The premise behind Page Pilgrim grew from an idea I had sometime in the first half of 2024. I was always a big reader as a child and through adulthood of both fiction and non-fiction, I have fluctuated through cycles of reading a lot or a little, and whilst I have now settled at the 'a lot' end of the reading spectrum (at least for a slow reader), I have found myself increasingly narrowing the range of fiction I'm willing to tackle, and more so than that to reread favourite novels again and again, like a hot chocolate or comfort blanket whilst my world beyond the page spirals into the ever more hectic.

The Search for Something New

I could always have just ploughed through my girlfriend's bedside table. I didn't go that route partly due to pride, I guess, and also the need to have more structure to thus be able to have a handle on what I could be achieving. Once I'd realised this, the answer was relatively simple.

Why the Booker Prize?

Frankly I'm a snob when it comes to books, but still within my comfort zone, so I needed to work within those constraints and broaden my literary horizons in a way that would satisfy my snobbery. The Booker Prize was the obvious route.

I'm English, hanging on by a thread to the edge of London. For those that don't know, the Booker Prize is the foremost literary prize in the UK, though of course there are plenty of others. There is also the more recent addition of the International Booker Prize, which I'm sure I'll get to later.

A Literary Challenge

The Booker Prize was first awarded in 1969 to PH Newby's Something to Answer for, and with ongoing tinkering around the edges has been going strong ever since.

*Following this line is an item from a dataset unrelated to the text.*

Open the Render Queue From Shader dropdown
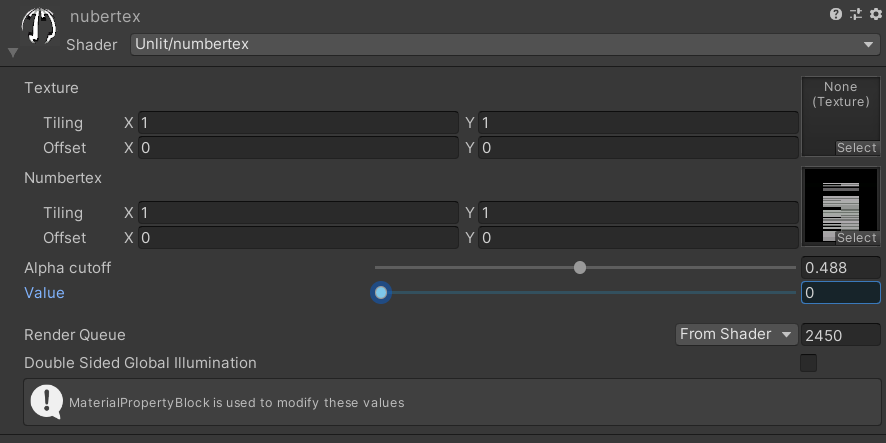The width and height of the screenshot is (886, 443). point(735,334)
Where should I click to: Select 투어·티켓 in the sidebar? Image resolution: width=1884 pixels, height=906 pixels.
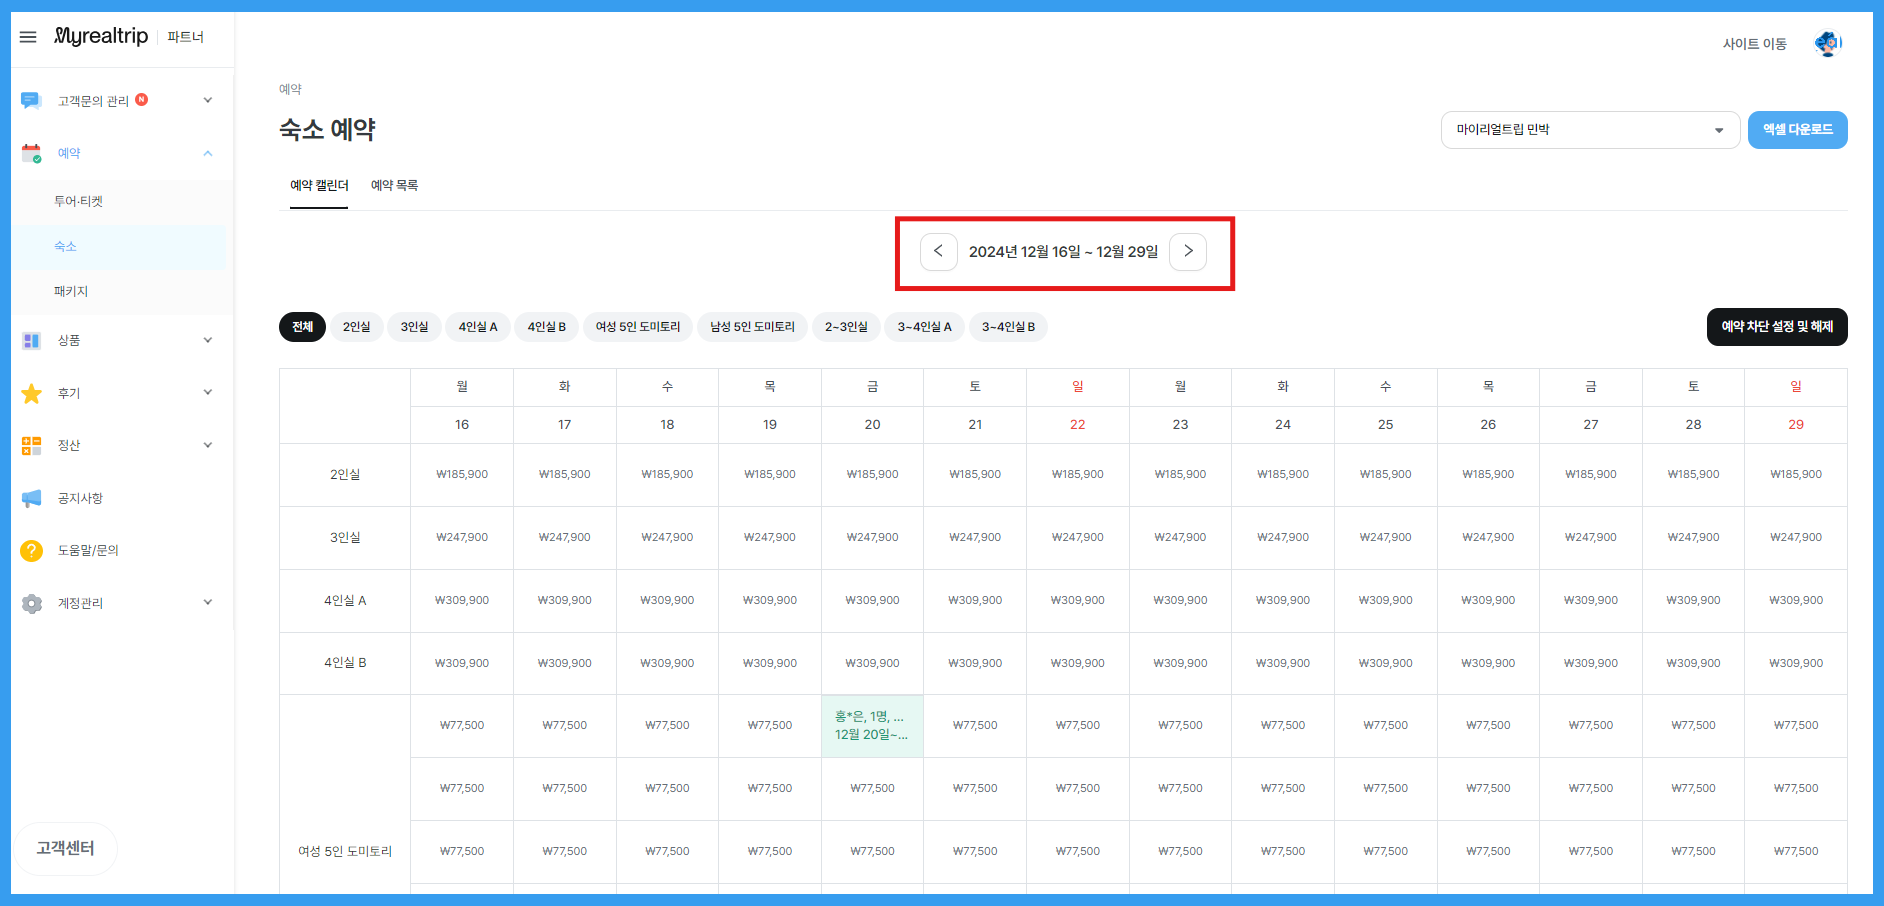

Over the years I've probably read half a dozen of the winners, the ones that spring to mind are Salman Rushdie's Midnight's Children, Ben Okri's The Famished Road and (read more recently) Yann Martel's The Life of Pi. All startlingly books in their own right. I wondered, what about the other fifty or so that I haven't read?

That's how it began. I began to read the winners from the beginning and have now read the first three or four. Then of course I've realised that beyond simply the winners there are both those that make the Shortlist and before that the Longlist. I haven't counted but there must be about 200 books of all types for me to read, quite a few of those extended lists I have actually read.

Sharing the Journey

So that was the idea, to read all the Booker Prize winners. It was a simple jump from there to realise that it would be good to document it, and share my journey.

More Than Just the Booker

However, I don't want to be stuck with only reading and sharing from this list, I'm a great fan of Science Fiction (my literary comfort food) and my curiosity leads me to consume a lot of non-fiction, particularly these days books about the natural environment. I will share those too, but the core of Page Pilgrim, at least for the moment, will be my journey through the Booker Prize.